Establishing responsibility

When a person is injured on the property of another’s, it is important to determine cause and liability. There are five factors that help determine liability when a premises liability action is sought. This includes the legal status of the visitor that was injured, the conditions of the property and the actions taken by both the property owner and the visitor, whether the injured party was a trespasser or a child, whether both the property owner and visitor were at fault and whether any special rules for landlords apply.

Evaluating the five factors for liability

With regards to the legal status of the visitor, this means whether or not a person was lawfully on the property at the time of the incident. This means that they were an invitee, a licensee or a social guest. When assessing the conditions of the property and actions taken, this applies that standard that the property owner exercised reasonable care for the safety of any visitor with the exception of trespassers. There are exceptions, such as the circumstances the visitor entered the property, how the property is being used, the foreseeability of the accident or injury occurring and the reasonableness of the owner to repair a dangerous condition or warn visitors of it.
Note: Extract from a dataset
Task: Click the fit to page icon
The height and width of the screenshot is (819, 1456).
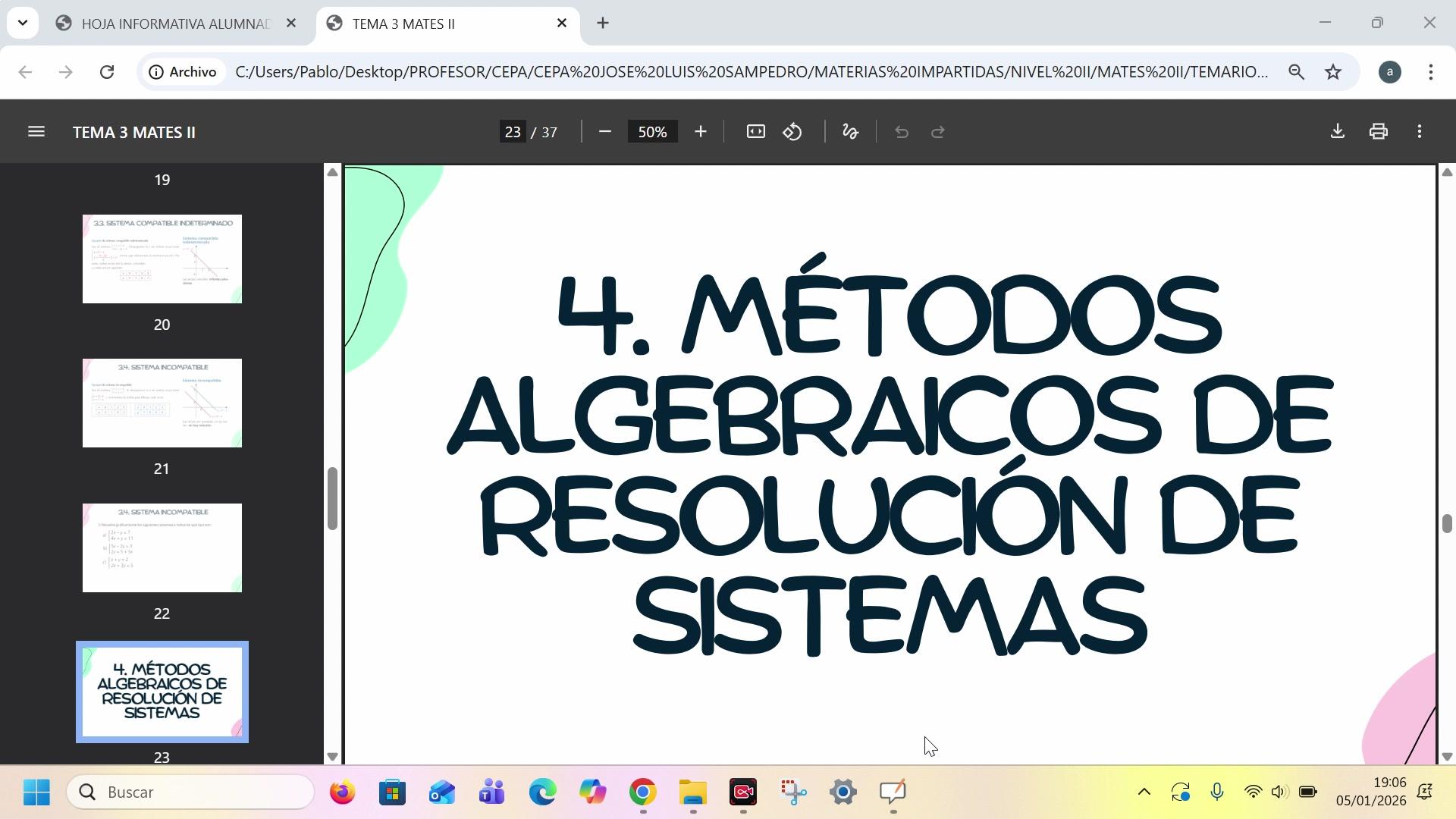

While trespassers are not owed the same duty as visitors, property owners to have a duty to give reasonable warning to prevent injury when such conditions are known. With regards to children, a warning is needed in matters of attractive nuisances. If both the visitor and property owner are considered at fault, then comparative fault would likely apply. Finally, there are special rules for landlords; however, they likely only apply in situations where the landlord lacks control. If it is an area of the property they assume responsibility over, such as the outside of the property, then these rules would not apply.

What you need to do after the injury

A personal injury caused by a dangerous condition on public or private property can be a difficult event for the injured victim. Not only is one focused on getting necessary medical care, but they are also likely trying to understand what happened. A premises liability action could help better paint that picture. It not only helps a victim determine cause and liability but also assists with the recovery of compensation for losses suffered.